▶ **TASK REQUIREMENTS**
Scale the items from the line with "451x379 pixels. How" up to and including the line with "tap(1326, 35)", and reproduce only those lines, requests included. Multiply each coordinate in the answers by 0.3 and round to whole numbers with halves going up, but leave all numbers in the requests as they are, and omit the pictures.
● ● ●
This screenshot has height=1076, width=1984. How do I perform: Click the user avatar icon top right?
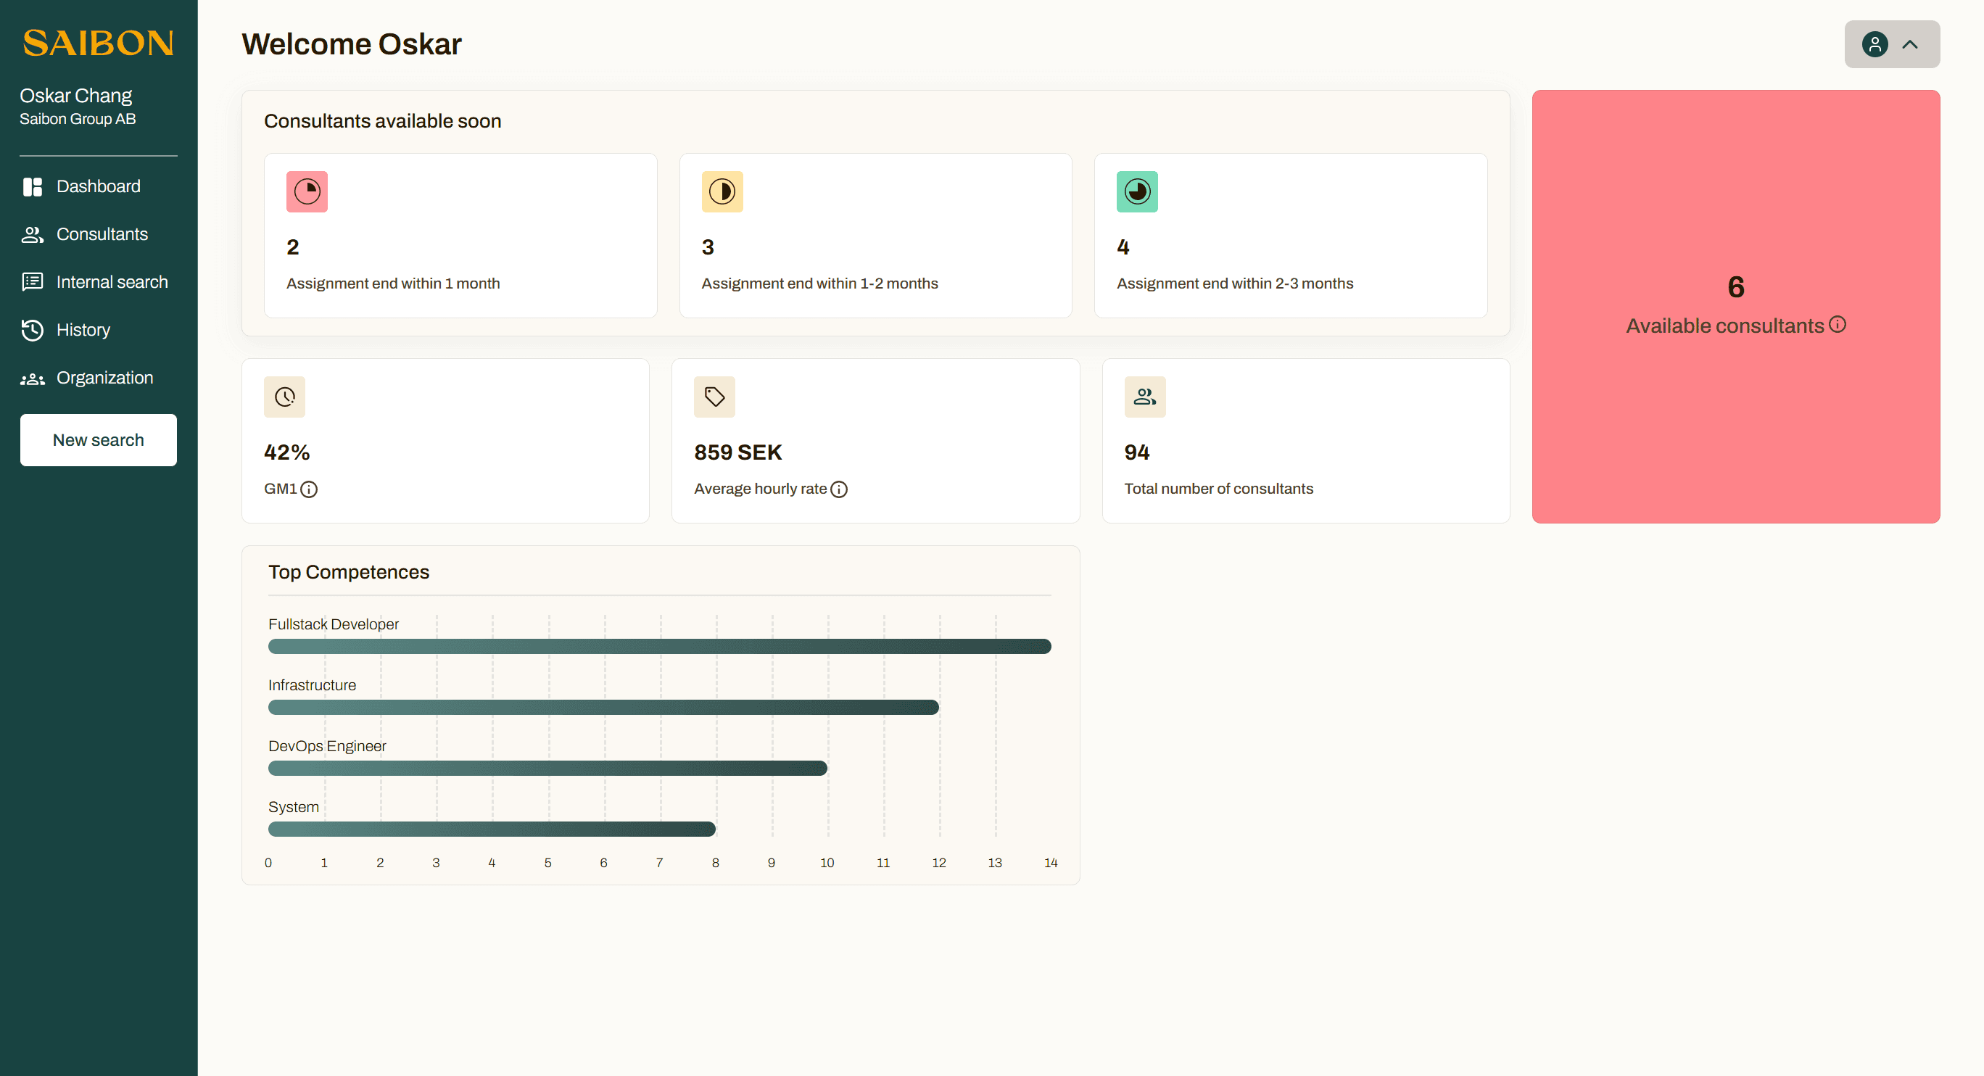pos(1874,44)
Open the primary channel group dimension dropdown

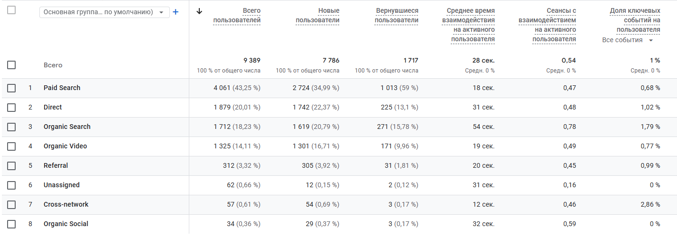point(104,12)
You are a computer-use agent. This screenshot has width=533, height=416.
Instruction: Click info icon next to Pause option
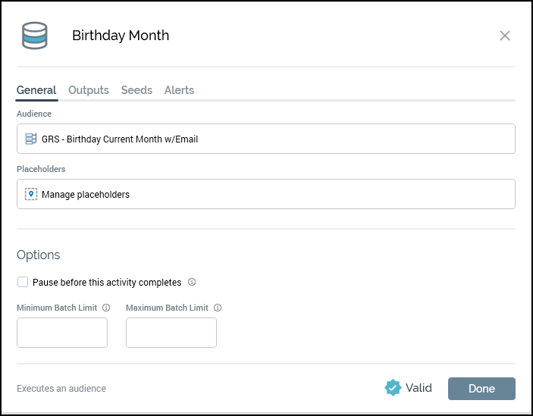192,283
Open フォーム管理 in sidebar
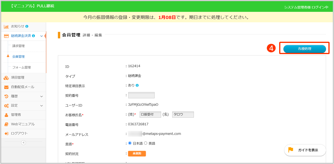Screen dimensions: 334x164 pyautogui.click(x=22, y=67)
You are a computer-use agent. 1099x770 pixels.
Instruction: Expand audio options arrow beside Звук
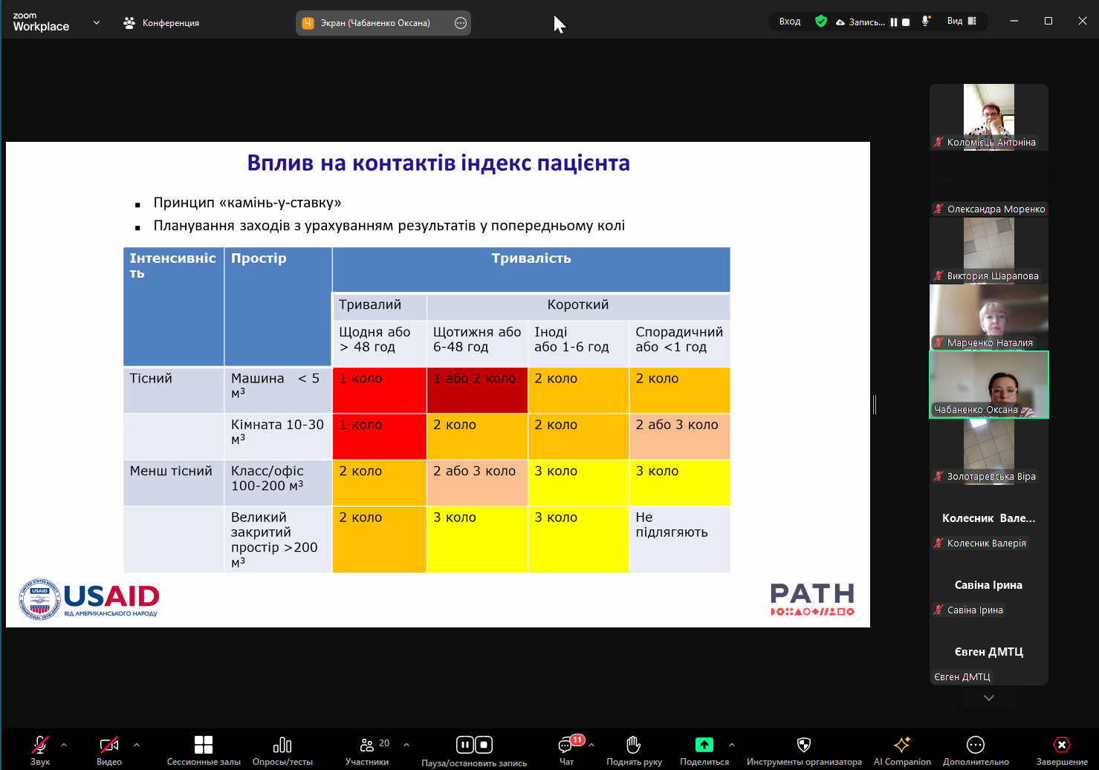[x=64, y=744]
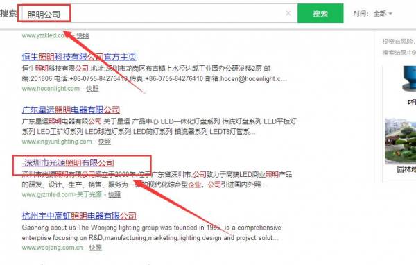View 快照 snapshot for www.hocenlight.com
Viewport: 416px width, 265px height.
[92, 88]
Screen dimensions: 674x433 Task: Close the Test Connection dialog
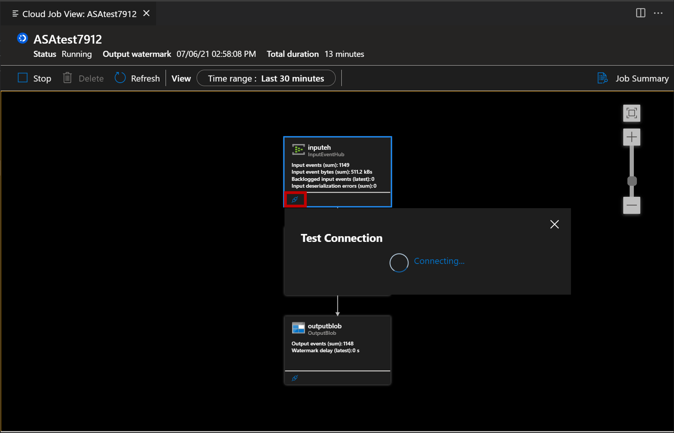pos(554,224)
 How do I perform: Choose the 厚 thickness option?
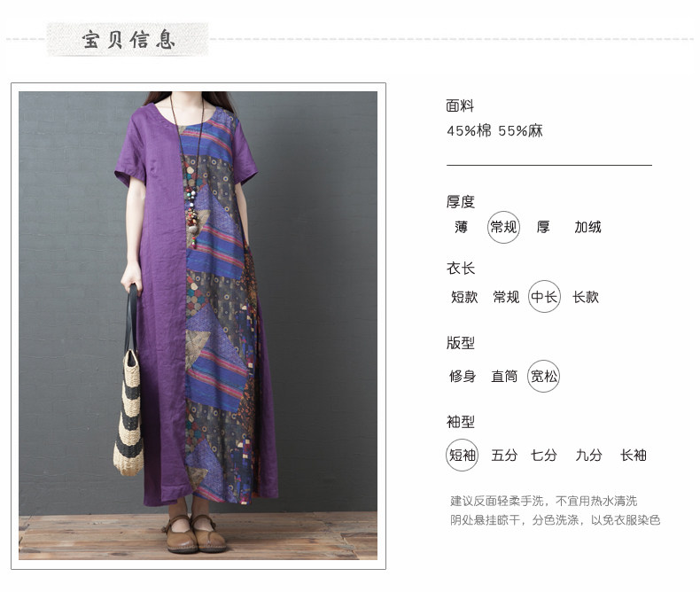point(543,227)
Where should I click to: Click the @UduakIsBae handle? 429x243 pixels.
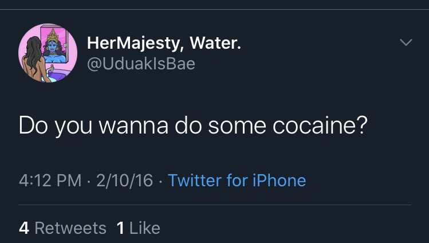pos(141,63)
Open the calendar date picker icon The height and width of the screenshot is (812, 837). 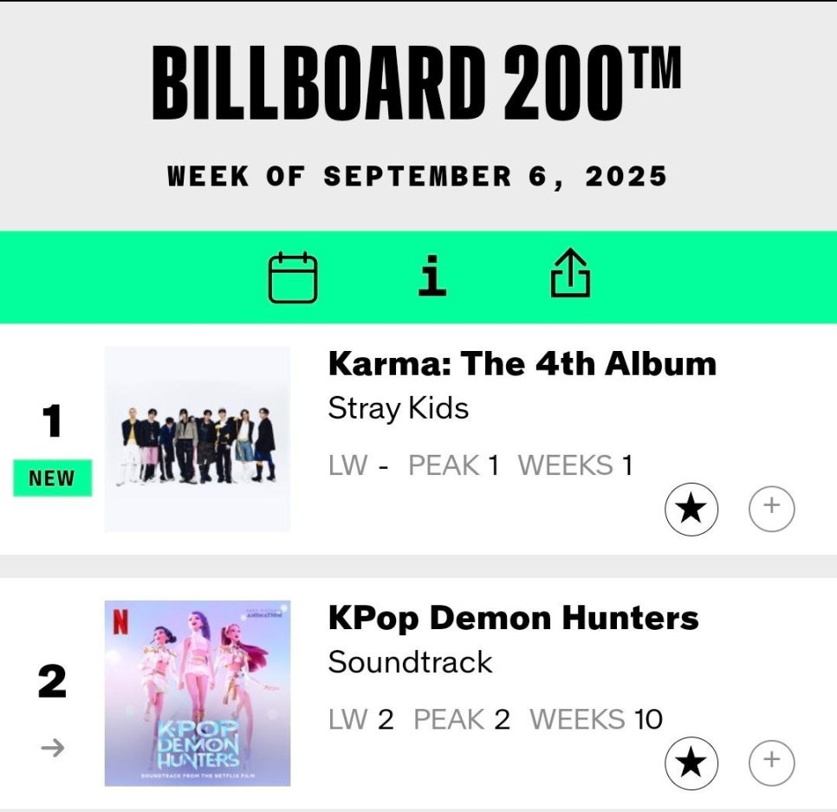coord(293,278)
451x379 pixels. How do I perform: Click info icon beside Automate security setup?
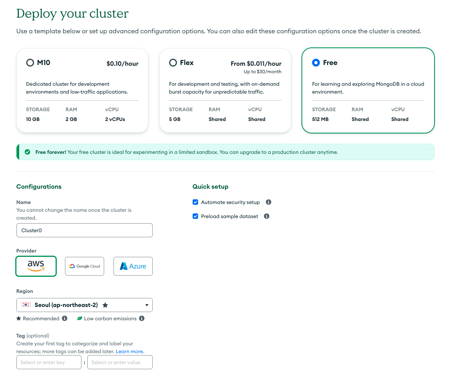click(x=268, y=202)
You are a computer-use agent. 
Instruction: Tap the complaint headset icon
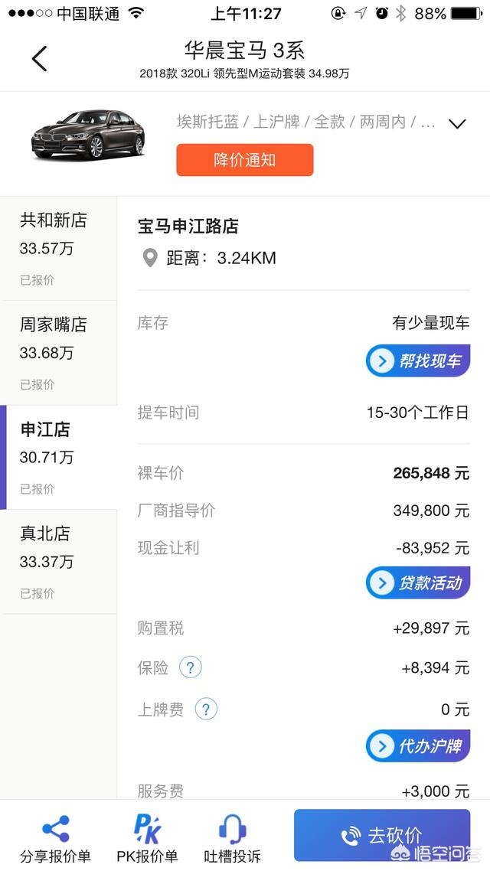point(232,830)
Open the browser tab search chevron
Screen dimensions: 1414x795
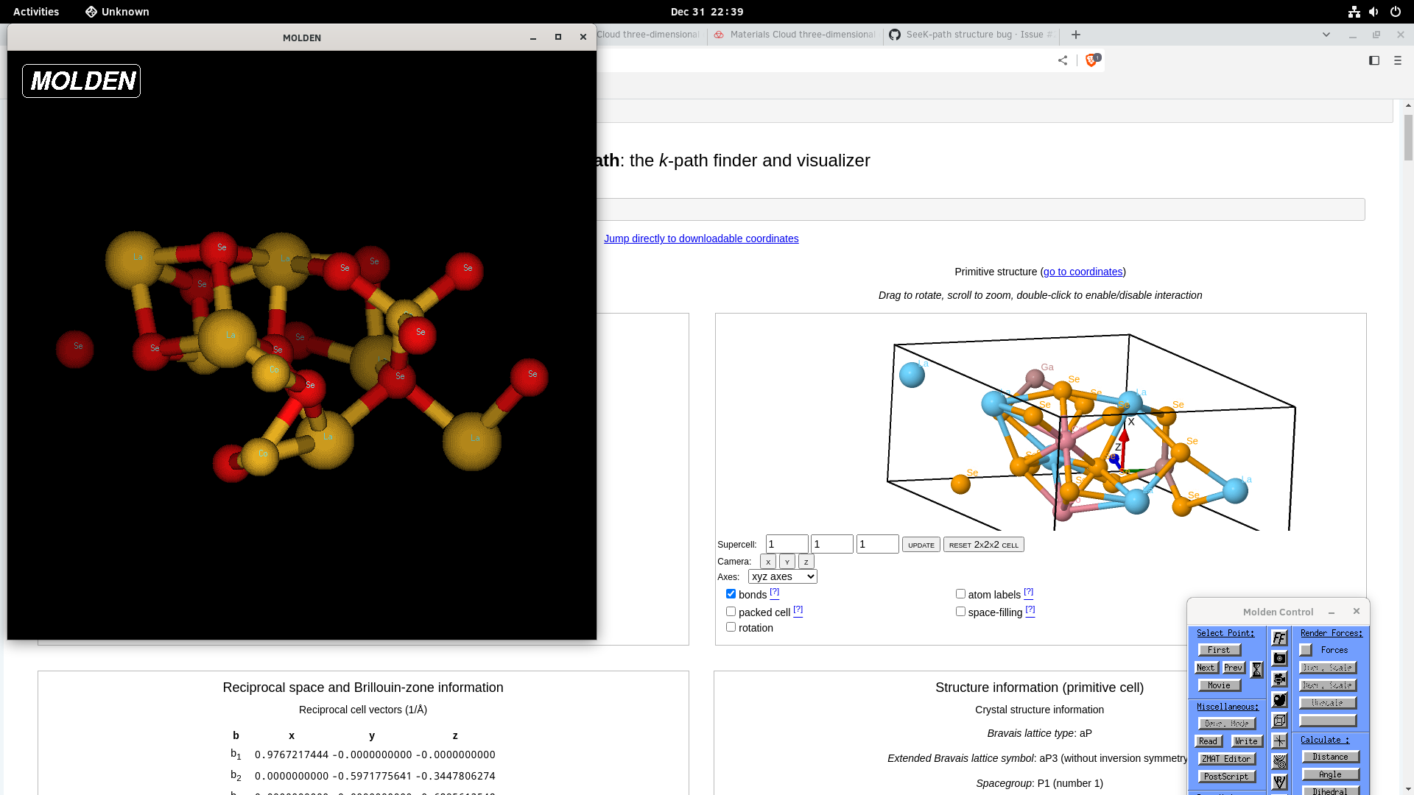tap(1326, 35)
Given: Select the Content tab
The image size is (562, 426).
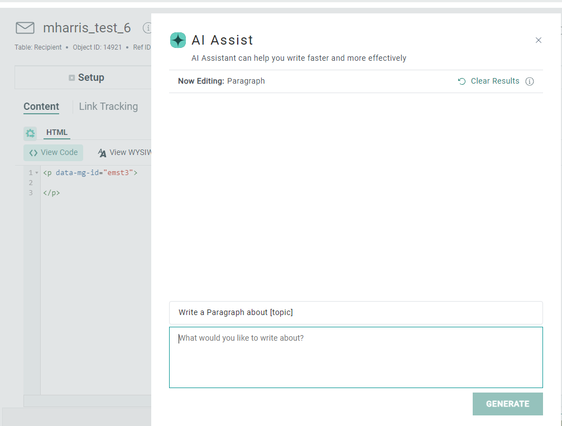Looking at the screenshot, I should pyautogui.click(x=41, y=107).
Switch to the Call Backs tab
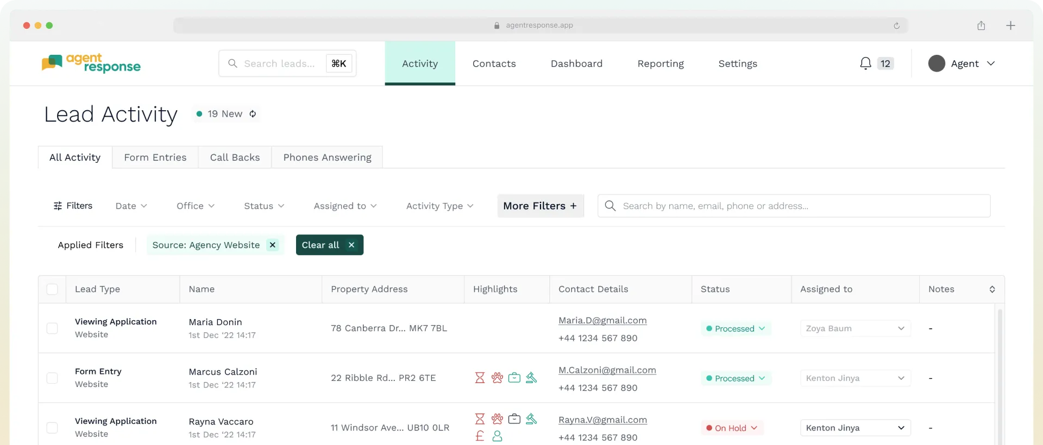The height and width of the screenshot is (445, 1043). tap(235, 157)
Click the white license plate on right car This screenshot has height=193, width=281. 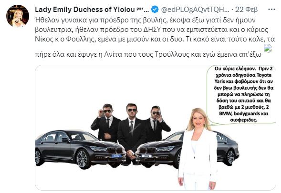[x=146, y=156]
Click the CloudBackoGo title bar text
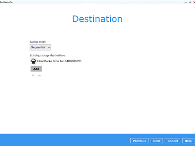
● ● ●
▶ **WRITTEN REPLY**
451x379 pixels. How do I perform: Click info icon beside Automate security setup?
click(x=80, y=61)
You are a computer-use agent. 
Instruction: Tap the complaint headset icon
point(70,249)
Open the browser tab search chevron
Screen dimensions: 1414x795
tap(398, 11)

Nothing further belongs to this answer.